── TEXT EXCERPT ──

LLF 2017 London

The acclaimed Lahore Literary Festival travels to the British Library for its second London edition in partnership with the British Library.

Full-day ticket gets you in to the full day of events. Morning and afternoon tickets are also available. The day concludes with an evening performance by the acclaimed singer Tina Sani, best known for her ghazal and nazm songs, ticketed separately.

October 28, 2017

9 a.m. Doors open and registration
9:30 ​Welcome

9:45 – 10:45 Writing on Pre-Partition Lahore 

Lahore, though geographically an interior city, has always been a gateway city on strategic trading and pilgrims’ routes, influencing different empires. This panel explores the city and its fabric, its thriving Hindu, Muslim, and Sikh communities under the Raj,and before partition.

Ved Mehta (born in Lahore and an acclaimed writer of autobiography, biography, journalism and fiction), Prof. Ian Talbot (Professor of Modern British history, formerly Head of History at the University of Southampton and author of numerous books on the partition of India and the modern history of Pakistan) and Prof. Tahir Kamran (Government College University, Lahore and until recently Allama Iqbal Fellow at the University of Cambridge and Fellow of Wolfson College). Chaired by Prof. Yasmin Khan (Associate Professor at University of Oxford and author of, among other titles, The Great Partition: The Making of India and Pakistan).

11 a.m. – 12 p.m. Never Forget

Partition was the single most cataclysmic event in South Asia in the 20th Century and accounts of the inter-communal horror, displacement, and loss in 1947 are still being uncovered. How should these stories be told?

Kamila Shamsie (author of Home Fire, long listed for the 2017 Man Booker Prize), Mirza Waheed (Kashmiri journalist and author of two novels set in Kashmir) and Tahmima Anam (author of A Golden Age, The Good Muslim, and The Bones of Grace). Chaired by Razia Iqbal (BBC broadcaster).

───

WRITTEN REQUEST:
Extend the Lahore Literary Festival London schedule beyond its last line, keeping its format.

── INFORMATION PROVIDED ──

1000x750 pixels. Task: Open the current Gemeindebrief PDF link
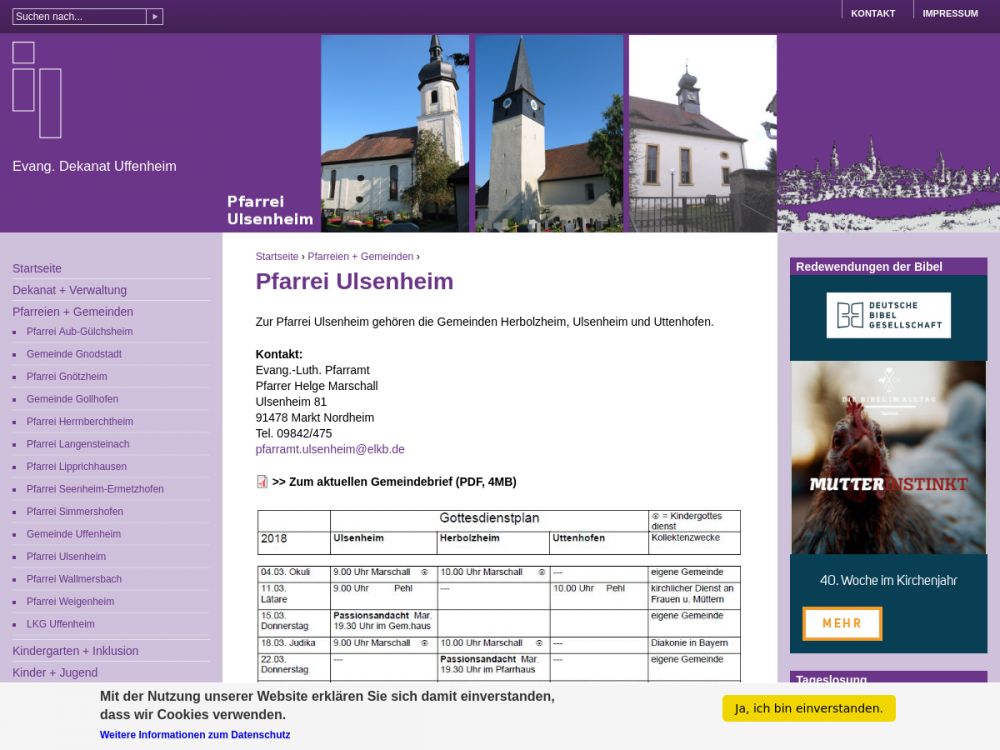[394, 482]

───

REPLY:
11 a.m. – 12 p.m. Book Launch: Hybrid Tapestries 

The history and rise of Pakistan’s English fiction, memoirs, and poetry. 

Muneeza Shamsie (author of Hybrid Tapestries, bibliographer, Pakistan, for the Journal of Commonwealth Literature and guest editor of The Journal of Postcolonial Writing ‘Special Issue: Literature, Violence, and Politics in Pakistan’ 2011) and Aamer Hussein (author of several short-story collections and a fellow of the Royal Society of Literature). Chaired by Prof. Amina Yaqin (Chair of the Centre for Contemporary Pakistan, SOAS).

12:15 – 1:15​​ In the Maze

Our writers discuss food as a leitmotif of cultural exchange and identity, the shared and mutating recipes, the food bazaars and the kitchens of modern Pakistan and India. 

Madhur Jaffrey (the ‘queen of curries’ and world authority on Indian food, having published over 15 cookbooks over the last 40 years) and Sumayya Usmani (internationally-published Pakistani food writer recognised by BBC Good Food as the UK’s ‘go-to’ expert on Pakistani cuisine). Chaired by Prof. Elizabeth Collingham (Associate Fellow at the University of Warwick, and author of A Taste of War; World War II and the Battle for Food and Curry: A Tale of Cooks and Conquerors).

12:15 – 1:15 British Library Collections from Pakistan

An insight into the diverse collection held at the British Library, from manuscripts and paintings to photography, as well as the fascinating records of the East India Company and India Office.

With Dr. Nur Sobers-Khan Lead Curator for South Asia, British Library and colleagues.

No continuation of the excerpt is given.